We should also admit that we still lack a satisfactory theory of Stalinism.
It is, in this respect, a scandal that the Frankfurt School failed to
produce a systematic and thorough analysis of the phenomenon. The exceptions
are telling: Franz Neumann’s Behemoth (1942), which suggested that the three
great world-systems – New Deal capitalism, Fascism and Stalinism – tended
towards the same bureaucratic, globally organised, ‘administered’ society;
Herbert Marcuse’s Soviet Marxism (1958), his least passionate book, a
strangely neutral analysis of Soviet ideology with no clear commitments;
and, finally, in the 1980s, the attempts by some Habermasians who,
reflecting on the emerging dissident phenomena, endeavoured to elaborate the
notion of civil society as a site of resistance to the Communist regime –
interesting, but not a global theory of the specificity of Stalinist
totalitarianism. How could a school of Marxist thought that claimed to focus
on the conditions of the failure of the emancipatory project abstain from
analysing the nightmare of ‘actually existing socialism’? And was its focus
on Fascism not a silent admission of the failure to confront the real
trauma?
It is here that one has to make a choice.
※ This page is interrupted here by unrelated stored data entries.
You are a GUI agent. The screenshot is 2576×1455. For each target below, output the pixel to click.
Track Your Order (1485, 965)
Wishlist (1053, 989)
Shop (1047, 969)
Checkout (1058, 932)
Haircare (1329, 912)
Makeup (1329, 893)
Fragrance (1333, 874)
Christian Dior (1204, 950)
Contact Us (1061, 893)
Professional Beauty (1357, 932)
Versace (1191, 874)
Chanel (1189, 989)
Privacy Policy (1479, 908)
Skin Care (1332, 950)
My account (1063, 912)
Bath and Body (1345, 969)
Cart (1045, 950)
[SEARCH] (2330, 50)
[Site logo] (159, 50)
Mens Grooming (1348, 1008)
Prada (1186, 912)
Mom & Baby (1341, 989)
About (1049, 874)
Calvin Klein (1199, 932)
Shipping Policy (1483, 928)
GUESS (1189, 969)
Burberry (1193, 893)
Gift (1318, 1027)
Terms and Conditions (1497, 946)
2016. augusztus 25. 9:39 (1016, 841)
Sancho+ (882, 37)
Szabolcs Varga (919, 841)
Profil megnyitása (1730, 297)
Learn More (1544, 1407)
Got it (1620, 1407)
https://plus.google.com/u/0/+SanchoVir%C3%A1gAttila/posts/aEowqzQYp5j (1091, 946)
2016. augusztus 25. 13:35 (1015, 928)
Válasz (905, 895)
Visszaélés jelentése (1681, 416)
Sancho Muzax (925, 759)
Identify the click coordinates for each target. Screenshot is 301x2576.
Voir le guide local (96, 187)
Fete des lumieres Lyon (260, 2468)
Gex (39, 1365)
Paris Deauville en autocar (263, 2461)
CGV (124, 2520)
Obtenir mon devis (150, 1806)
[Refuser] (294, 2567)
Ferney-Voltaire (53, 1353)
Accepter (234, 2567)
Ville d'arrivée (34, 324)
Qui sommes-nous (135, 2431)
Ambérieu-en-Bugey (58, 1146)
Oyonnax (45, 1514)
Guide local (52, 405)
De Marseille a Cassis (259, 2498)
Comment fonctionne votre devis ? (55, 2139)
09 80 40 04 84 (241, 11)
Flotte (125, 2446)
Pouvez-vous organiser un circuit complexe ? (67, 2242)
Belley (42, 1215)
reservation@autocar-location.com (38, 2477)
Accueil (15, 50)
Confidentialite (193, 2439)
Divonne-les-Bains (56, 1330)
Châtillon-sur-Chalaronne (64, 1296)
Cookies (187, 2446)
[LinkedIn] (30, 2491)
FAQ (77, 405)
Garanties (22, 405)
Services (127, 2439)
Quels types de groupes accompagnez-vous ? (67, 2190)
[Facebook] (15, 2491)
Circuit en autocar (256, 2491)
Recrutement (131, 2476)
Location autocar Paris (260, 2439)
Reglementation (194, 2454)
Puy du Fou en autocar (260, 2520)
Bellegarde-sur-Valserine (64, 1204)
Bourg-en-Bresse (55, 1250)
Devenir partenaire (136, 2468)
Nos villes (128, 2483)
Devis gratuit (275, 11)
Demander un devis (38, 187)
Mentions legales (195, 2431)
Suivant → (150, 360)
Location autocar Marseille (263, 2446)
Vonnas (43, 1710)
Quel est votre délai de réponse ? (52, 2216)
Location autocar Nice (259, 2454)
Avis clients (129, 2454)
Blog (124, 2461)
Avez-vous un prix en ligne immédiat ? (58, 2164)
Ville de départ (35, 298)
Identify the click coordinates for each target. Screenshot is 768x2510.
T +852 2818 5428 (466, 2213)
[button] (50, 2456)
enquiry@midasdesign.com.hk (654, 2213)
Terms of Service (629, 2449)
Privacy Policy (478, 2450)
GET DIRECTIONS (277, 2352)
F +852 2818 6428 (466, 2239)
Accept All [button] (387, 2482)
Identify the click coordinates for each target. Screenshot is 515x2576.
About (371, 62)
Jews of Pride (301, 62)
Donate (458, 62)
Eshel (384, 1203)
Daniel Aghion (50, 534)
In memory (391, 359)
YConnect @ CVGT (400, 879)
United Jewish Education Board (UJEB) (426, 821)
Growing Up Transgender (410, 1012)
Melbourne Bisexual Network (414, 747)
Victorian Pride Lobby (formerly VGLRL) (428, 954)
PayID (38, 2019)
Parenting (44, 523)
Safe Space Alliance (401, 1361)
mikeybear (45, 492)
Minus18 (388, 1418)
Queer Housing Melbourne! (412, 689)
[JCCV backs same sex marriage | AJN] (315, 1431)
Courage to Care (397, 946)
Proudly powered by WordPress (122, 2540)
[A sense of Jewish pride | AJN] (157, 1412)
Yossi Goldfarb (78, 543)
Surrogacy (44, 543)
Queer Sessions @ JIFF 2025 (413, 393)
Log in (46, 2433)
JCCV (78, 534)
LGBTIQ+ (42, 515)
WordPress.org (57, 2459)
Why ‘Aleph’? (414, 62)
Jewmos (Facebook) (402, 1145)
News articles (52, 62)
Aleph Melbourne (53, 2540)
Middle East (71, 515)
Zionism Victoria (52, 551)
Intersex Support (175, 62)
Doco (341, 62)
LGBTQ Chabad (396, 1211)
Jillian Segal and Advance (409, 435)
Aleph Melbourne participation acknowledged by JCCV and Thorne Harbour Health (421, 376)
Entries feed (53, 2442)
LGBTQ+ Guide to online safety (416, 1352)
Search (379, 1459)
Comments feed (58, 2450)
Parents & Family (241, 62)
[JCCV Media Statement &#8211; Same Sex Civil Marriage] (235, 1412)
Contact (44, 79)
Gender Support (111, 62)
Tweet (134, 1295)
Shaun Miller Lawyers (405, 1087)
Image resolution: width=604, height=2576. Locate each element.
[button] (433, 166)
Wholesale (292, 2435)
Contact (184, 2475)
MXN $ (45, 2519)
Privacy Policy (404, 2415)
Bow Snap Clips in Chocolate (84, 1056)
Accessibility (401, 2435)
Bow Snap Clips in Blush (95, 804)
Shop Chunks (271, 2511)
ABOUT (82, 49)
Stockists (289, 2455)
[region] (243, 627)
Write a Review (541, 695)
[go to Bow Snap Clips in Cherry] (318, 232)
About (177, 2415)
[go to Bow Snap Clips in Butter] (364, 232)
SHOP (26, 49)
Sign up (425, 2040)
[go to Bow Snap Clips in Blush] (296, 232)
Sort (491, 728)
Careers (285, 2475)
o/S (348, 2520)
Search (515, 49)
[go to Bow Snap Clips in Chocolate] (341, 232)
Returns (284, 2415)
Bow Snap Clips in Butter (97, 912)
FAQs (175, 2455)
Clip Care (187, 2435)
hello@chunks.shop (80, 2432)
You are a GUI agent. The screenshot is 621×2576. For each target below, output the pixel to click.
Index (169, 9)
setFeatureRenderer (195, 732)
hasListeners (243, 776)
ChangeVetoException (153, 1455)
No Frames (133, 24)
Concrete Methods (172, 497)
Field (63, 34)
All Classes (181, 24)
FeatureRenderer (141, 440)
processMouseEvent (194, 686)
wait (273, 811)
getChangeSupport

The ‘pure’ liberal attitude
towards Leftist and Rightist ‘totalitarianism’ – that they are both bad,
based on the intolerance of political and other differences, the rejection
of democratic and humanist values etc – is a priori false. It is necessary
to take sides and proclaim Fascism fundamentally ‘worse’ than Communism. The
alternative, the notion that it is even possible to compare rationally the
two totalitarianisms, tends to produce the conclusion – explicit or
implicit – that Fascism was the lesser evil, an understandable reaction to
the Communist threat. When, in September 2003, Silvio Berlusconi provoked a
violent outcry with his observation that Mussolini, unlike Hitler, Stalin or
Saddam Hussein, never killed anyone, the true scandal was that, far from
being an expression of Berlusconi’s idiosyncrasy, his statement was part of
an ongoing project to change the terms of a postwar European identity
hitherto based on anti-Fascist unity. That is the proper context in which to
understand the European conservatives’ call for the prohibition of Communist
symbols.
Slavoj Zizek, a psychoanalyst and dialectical materialist philosopher, is a
senior researcher at the University of Ljubljana and international
co-director of the Centre for Humanities at Birkbeck College in London.